Notice the 'localhost' line. It needs to be our web server's address when we publish but it needs to be localhost when developing.

Anyone have any suggestions on how to accomplish this automatically, so that we do not have to manually change this line before every publish?

Upvotes: 4

Views: 2559

Answers (2)

Jeff Yates
Jeff Yates

Reputation: 62377

There are two things that you need to do.

First, provide clientaccesspolicy.xml and/or crossdomain.xml files on the website. This MSDN article has details. I also found this blog entry to be useful.

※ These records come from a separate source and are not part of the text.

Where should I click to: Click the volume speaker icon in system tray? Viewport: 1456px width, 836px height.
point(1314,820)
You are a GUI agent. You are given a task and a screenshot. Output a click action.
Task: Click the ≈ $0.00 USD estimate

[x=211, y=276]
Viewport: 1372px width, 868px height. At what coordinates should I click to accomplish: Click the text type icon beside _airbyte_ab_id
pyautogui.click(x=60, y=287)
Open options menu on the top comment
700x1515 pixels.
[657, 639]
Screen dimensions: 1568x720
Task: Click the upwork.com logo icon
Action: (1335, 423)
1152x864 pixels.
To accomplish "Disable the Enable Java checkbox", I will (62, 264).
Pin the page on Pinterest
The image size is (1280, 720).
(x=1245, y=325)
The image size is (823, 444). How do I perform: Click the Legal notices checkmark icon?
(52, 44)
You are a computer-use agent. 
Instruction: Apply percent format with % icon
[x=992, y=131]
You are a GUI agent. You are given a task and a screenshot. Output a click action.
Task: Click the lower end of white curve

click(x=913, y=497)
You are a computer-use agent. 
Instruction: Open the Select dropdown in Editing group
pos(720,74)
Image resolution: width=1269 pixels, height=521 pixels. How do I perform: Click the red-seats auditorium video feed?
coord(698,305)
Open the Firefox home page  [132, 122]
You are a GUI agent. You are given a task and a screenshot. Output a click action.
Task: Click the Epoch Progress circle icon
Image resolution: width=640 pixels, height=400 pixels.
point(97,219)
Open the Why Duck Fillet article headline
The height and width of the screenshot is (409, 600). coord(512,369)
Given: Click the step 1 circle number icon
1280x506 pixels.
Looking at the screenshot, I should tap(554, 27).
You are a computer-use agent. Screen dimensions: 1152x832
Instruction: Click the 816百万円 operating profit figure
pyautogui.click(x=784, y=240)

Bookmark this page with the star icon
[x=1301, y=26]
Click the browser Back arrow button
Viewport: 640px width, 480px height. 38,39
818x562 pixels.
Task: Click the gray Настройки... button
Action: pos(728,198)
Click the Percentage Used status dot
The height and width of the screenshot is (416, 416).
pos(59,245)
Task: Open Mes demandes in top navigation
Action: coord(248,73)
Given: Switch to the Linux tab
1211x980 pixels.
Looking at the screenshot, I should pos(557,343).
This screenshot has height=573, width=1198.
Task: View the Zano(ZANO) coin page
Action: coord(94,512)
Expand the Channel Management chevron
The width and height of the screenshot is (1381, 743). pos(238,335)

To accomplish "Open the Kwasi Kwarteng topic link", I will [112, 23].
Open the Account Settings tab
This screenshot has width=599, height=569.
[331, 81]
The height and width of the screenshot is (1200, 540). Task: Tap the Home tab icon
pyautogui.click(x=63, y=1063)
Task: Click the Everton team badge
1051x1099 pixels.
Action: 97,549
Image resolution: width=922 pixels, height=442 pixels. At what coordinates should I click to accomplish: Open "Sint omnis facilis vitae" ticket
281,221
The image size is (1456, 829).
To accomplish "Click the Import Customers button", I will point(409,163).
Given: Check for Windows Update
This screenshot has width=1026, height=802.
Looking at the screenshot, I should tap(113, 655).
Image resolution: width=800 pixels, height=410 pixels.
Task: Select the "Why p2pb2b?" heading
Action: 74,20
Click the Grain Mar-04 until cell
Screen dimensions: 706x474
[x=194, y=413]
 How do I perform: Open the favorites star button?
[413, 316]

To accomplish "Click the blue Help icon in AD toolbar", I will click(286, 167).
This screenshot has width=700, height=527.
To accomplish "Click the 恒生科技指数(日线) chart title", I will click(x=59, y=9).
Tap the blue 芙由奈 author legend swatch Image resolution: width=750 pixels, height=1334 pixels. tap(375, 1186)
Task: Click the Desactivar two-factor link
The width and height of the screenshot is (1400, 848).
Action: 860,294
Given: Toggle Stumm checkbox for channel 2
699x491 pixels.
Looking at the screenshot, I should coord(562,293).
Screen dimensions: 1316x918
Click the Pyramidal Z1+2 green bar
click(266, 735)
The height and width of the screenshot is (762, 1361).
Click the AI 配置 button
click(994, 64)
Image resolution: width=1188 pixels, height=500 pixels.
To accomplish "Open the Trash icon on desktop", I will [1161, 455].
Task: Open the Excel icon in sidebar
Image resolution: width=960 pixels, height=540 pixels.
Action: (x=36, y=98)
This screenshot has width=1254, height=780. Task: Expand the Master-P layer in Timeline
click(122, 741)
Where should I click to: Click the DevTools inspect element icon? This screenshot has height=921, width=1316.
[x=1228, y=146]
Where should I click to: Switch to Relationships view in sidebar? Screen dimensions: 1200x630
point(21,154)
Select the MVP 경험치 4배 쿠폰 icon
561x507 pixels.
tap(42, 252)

Second, ensure that your service reference endpoints are pointing to the right URL. For my projects, I have different build configurations (Release, Debug, Test, Beta, etc.) and several endpoints. I then select the appropriate endpoint using #if directives in my code.

For example:

    soapClient =
#if DEBUG
        new MySoapClient("DebugService");
#elif TESTRELEASE
        new MySoapClient("TestService");
#elif BETA
        new MySoapClient("BetaService");
#else
        new MySoapClient("ReleaseService");
#endif

Upvotes: 2

Felice Pollano
Felice Pollano

Reputation: 33252

This usually happen when the WCF service is deployed in a different domain in respect to the application location. If this is a temporary situation having tboth service and application on the same domain will solve. If it is not possible create a proxy for the remote service on the application could work.